TRECHO:
Dale Robertson (acima); Dale com John Agar

    A história de “O Juiz Enforcador” é de autoria de Steve Fisher, que também escreveu histórias para diversos westerns da série produzida por A.C. Lyles, série toda distribuída pela Paramount. William Claxton dirigiu conduzindo este western que prende o espectador do princípio ao fim, mesmo com poucos momentos de ação e tendo dois quintos do filme passados dentro de uma sala do tribunal. Muito da qualidade de “O Juiz Enforcador” se deve às interpretações dos veteranos atores que, em cada sequência, demonstram o quanto eram bons e mereciam continuar a ser melhor aproveitados. Porém o destaque deste filme fica mesmo com o roteiro que discute temas inusitados, especialmente a filosofia do juiz, ideal que ajudou a civilizar o Velho Oeste. Nos duelos quem sobrevivia era o vencedor, imune a qualquer acusação, o que o livrava de acertar contas com a justiça mas não de vir a ser perseguido por alguém que se julgava mais rápido, como em “O Matador” (The Gunfighter), 1950, de Henry King. Ou ainda da ira de familiares ou amigos do morto em duelo, todos em busca de vingança. O Juiz Clem Rogers discorre sobre o que acontece com a família de quem é morto em duelo, viúva e filhos privados do pai e que encontram dificuldade para sobreviver. Essa teoria correta de acabar com os duelos tão comuns só poderia mesmo ser concebida com a ajuda da Justiça, como mostra “O Juiz Enforcador”.

DESCRIÇÃO DO EXERCÍCIO:
De acordo com o trecho sobre o filme “O Juiz Enforcador”, quem escreveu a história do filme?

MATERIAL FORNECIDO:
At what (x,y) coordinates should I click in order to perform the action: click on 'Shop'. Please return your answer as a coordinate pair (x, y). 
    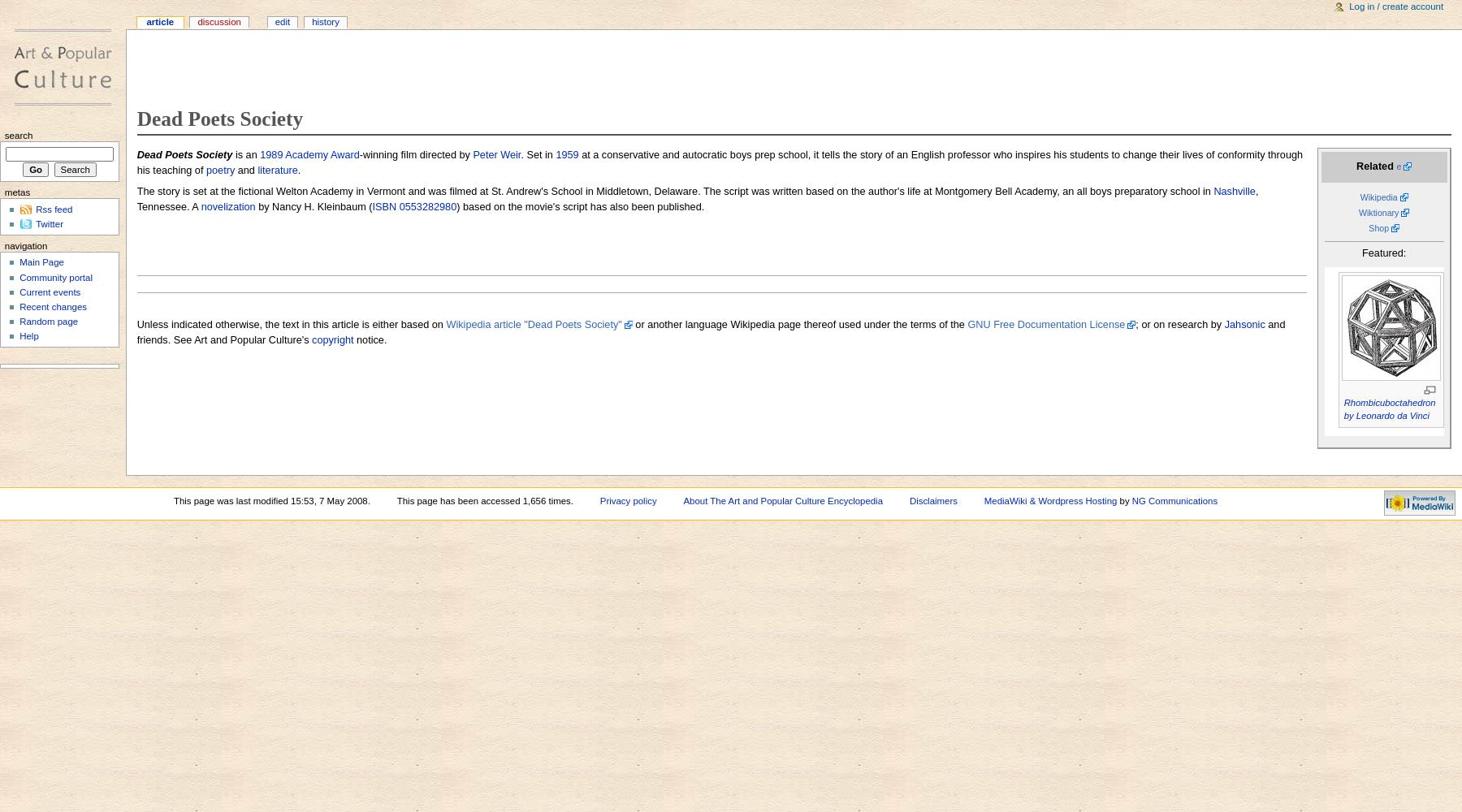
    Looking at the image, I should click on (1378, 227).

RESPOSTA DO EXERCÍCIO:
Steve Fisher.